Extrait fourni:

Carmel

Circulaire de Soeur Hermance de Jésus du Mont Carmel

Madeleine Pichery   1834-1898

Paix et très humble salut en Notre seigneur, qui vient de rappeler à Lui notre bien chère Mère Hermance‑Madeleine DU COEUR DE JESUS DU MONT‑CARMEL. Elle était âgée de 64 ans 9 mois, dont 40 ans et 6 mois passés en religion.

D'après la demande qu'elle nous a faite, verbalement et par écrit, de ne pas avoir de circulaire, nous respecterons son désir, tout en donnant à nos coeurs la consolation de tracer seulement quelques lignes à sa mémoire vénérée.

Notre chère Mère était née à Honfleur, d'une famille très honorable. Elle fut l'aînée d'une soeur qu'elle aimait tendrement et que sa mort plonge aujourd'hui dans la plus profonde douleur. Toutes deux reçurent une éducation des plus soignées et firent de brillantes études qui valurent à notre Mère de réels succès dans les fonctions d'institu­trice qu'elle exerça plusieurs années avec distinction, grâce à son intelligence supérieure et à sa grande piété.

Entrée dans notre Monastère à l'âge de 24 ans, elle édifia nos anciennes Mères par son courage à embrasser toutes nos saintes observances, malgré sa constitution des plus délicates. Le jour de sa Profession, elle pria Notre seigneur de lui accorder la grâce de suivre entièrement la règle pendant 15 années. « Que je regrette, disait‑elle plus tard, de n'avoir pas étendu ma demande pour toute ma vie ! » Quoiqu'il en soit, sa prière fut exaucée à la lettre : les 15 ans expirés, elle tomba dans une sorte d'anémie des plus pénibles qu'elle dut supporter jusqu'à sa mort.

Données de position des mots et des éléments:
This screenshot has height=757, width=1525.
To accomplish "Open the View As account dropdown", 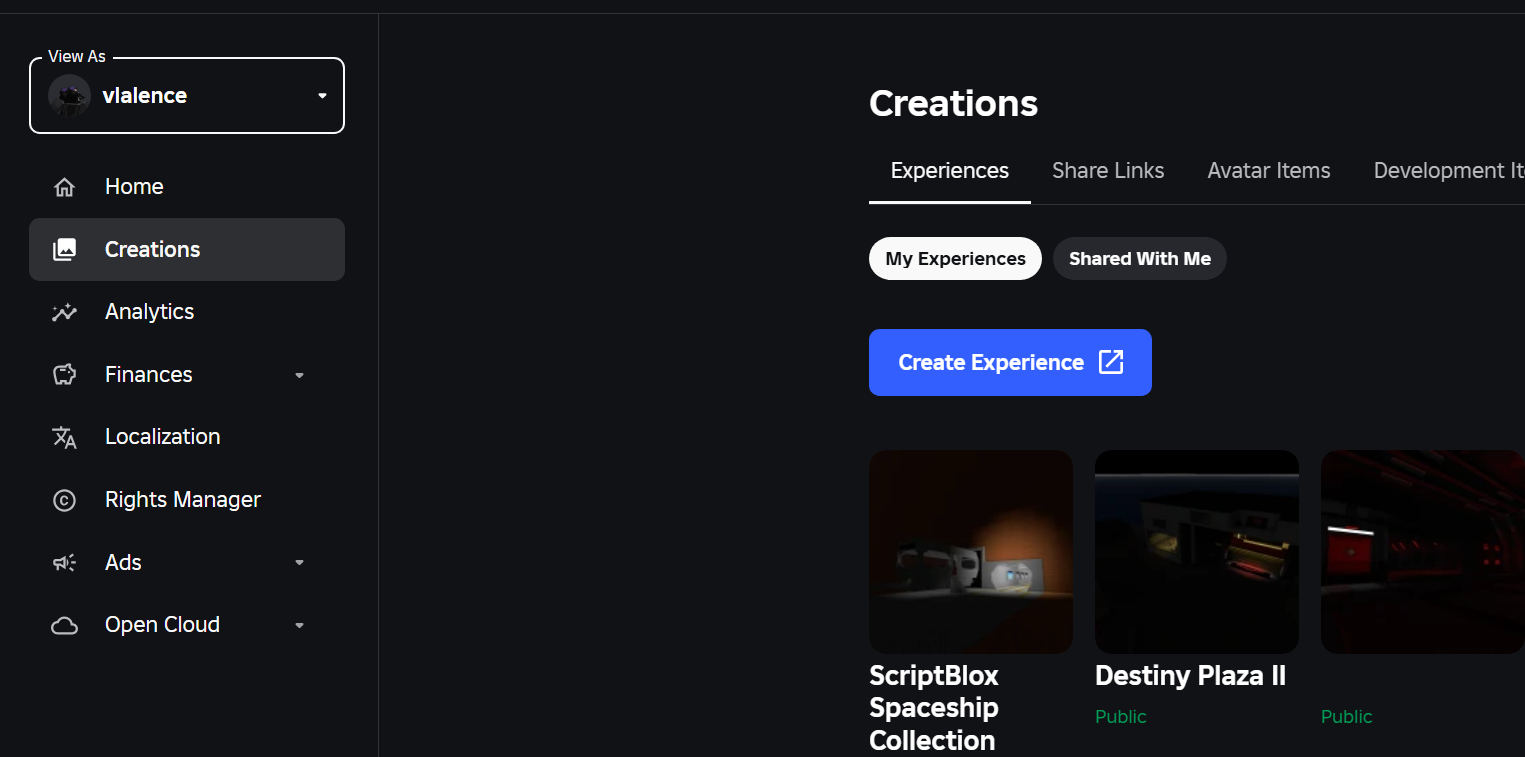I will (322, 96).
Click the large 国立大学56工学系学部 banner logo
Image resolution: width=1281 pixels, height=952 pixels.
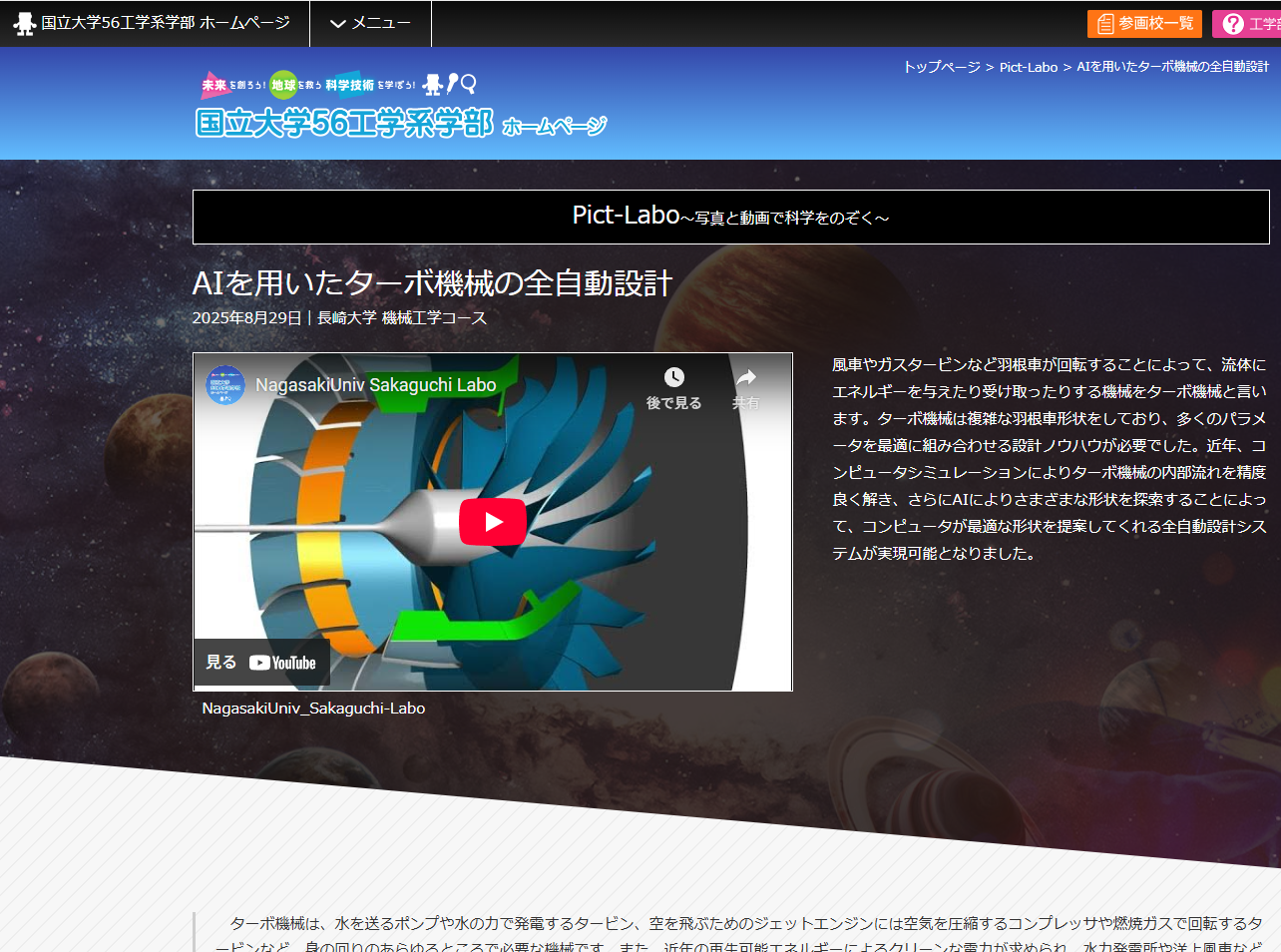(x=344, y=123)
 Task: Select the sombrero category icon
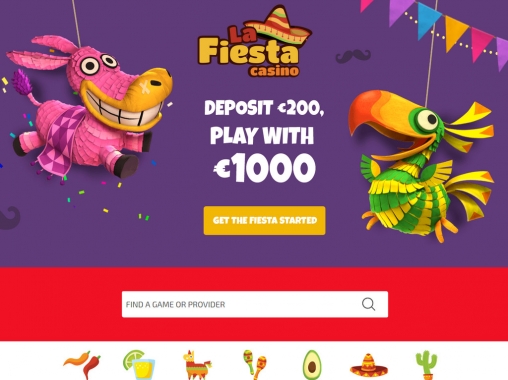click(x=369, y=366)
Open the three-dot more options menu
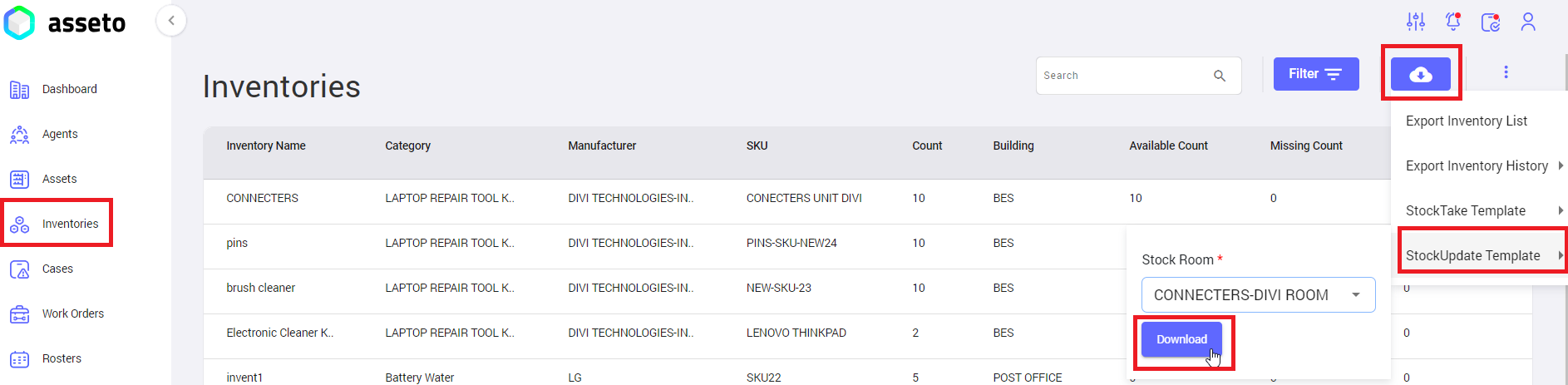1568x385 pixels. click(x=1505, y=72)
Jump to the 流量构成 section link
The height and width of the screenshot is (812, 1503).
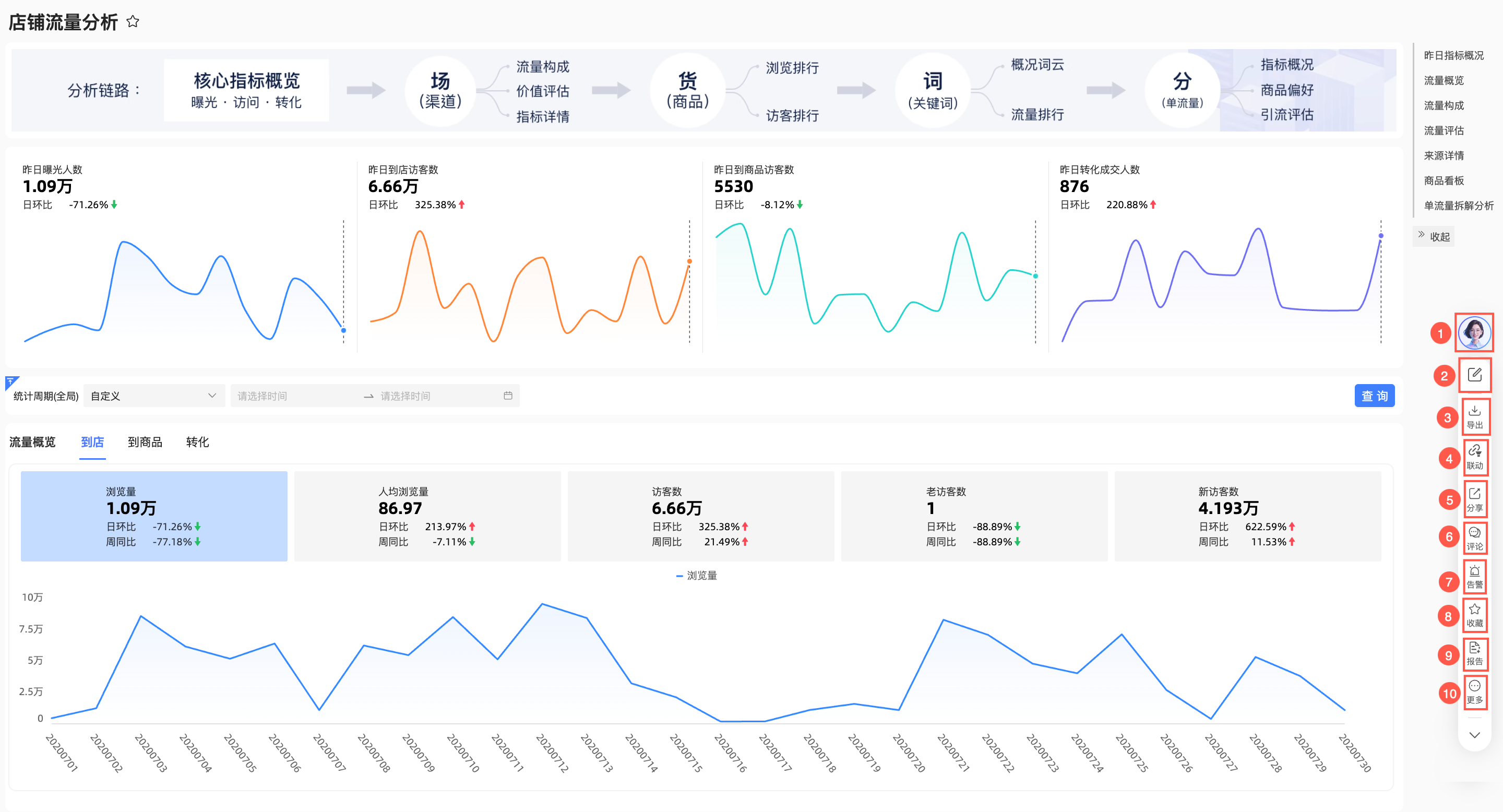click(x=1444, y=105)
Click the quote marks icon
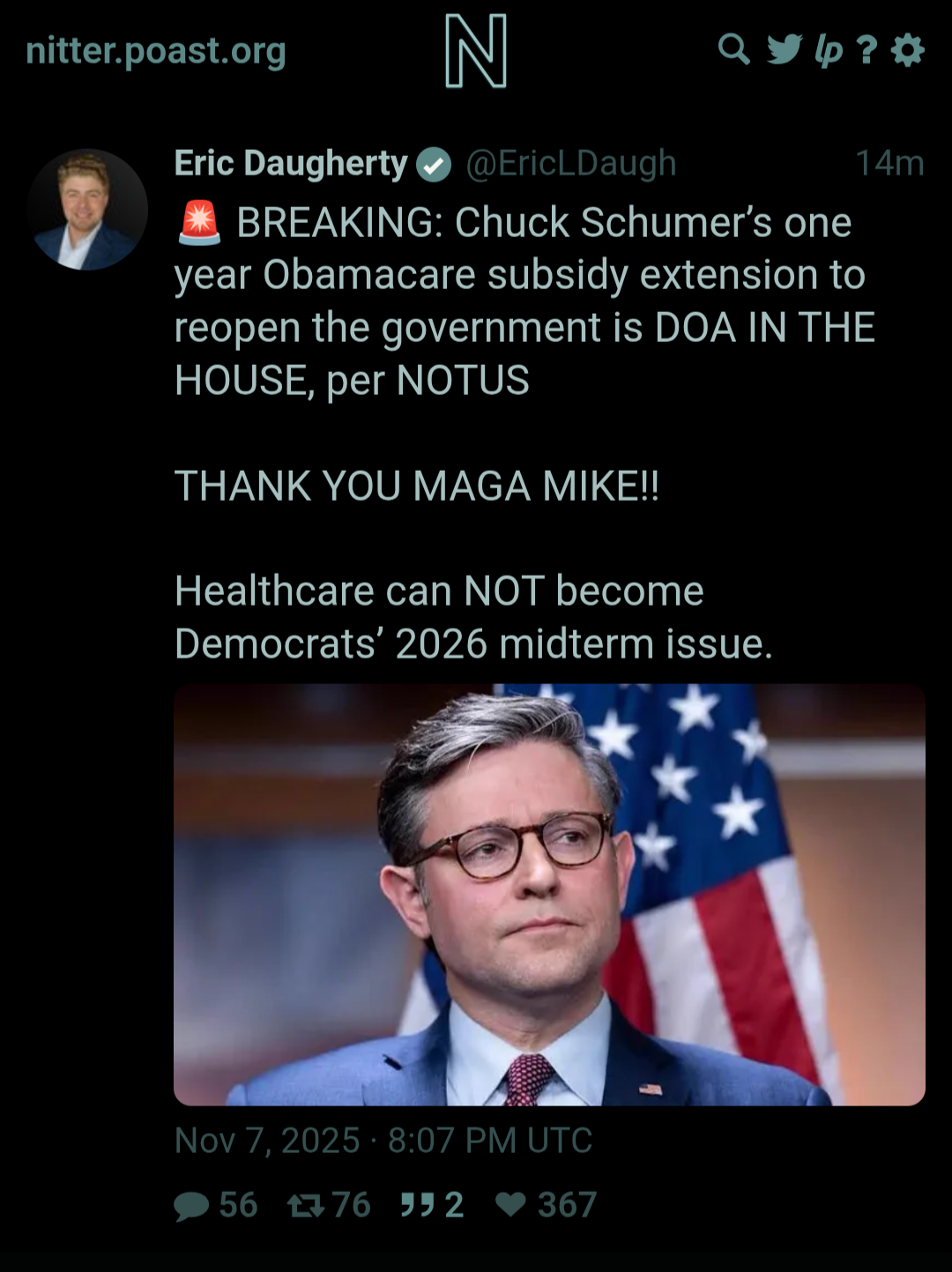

Travail demandé:
A – Recopiez le passage de la circulaire qui va de « Circulaire de Soeur » jusqu'à « passés en religion. ».
B – Convertissez en liste JSON de chaînes les lignes des entrées, de celle qui contient « Click the large 国立大学56工学系学部 banner logo » jusqu'à la fin des entrées, une chaîne par ligne, en omettant les lignes vides. Laissez les images de côté.

Réponses correctes:
A –
Circulaire de Soeur Hermance de Jésus du Mont Carmel

Madeleine Pichery   1834-1898

Paix et très humble salut en Notre seigneur, qui vient de rappeler à Lui notre bien chère Mère Hermance‑Madeleine DU COEUR DE JESUS DU MONT‑CARMEL. Elle était âgée de 64 ans 9 mois, dont 40 ans et 6 mois passés en religion.

B –
[
  "Click the large 国立大学56工学系学部 banner logo",
  "Image resolution: width=1281 pixels, height=952 pixels.",
  "(x=344, y=123)",
  " Task: Select the sombrero category icon",
  "click(x=369, y=366)",
  "Open the three-dot more options menu",
  "1568x385 pixels. click(x=1505, y=72)",
  "Jump to the 流量构成 section link",
  "The height and width of the screenshot is (812, 1503).",
  "click(x=1444, y=105)",
  "Click the quote marks icon"
]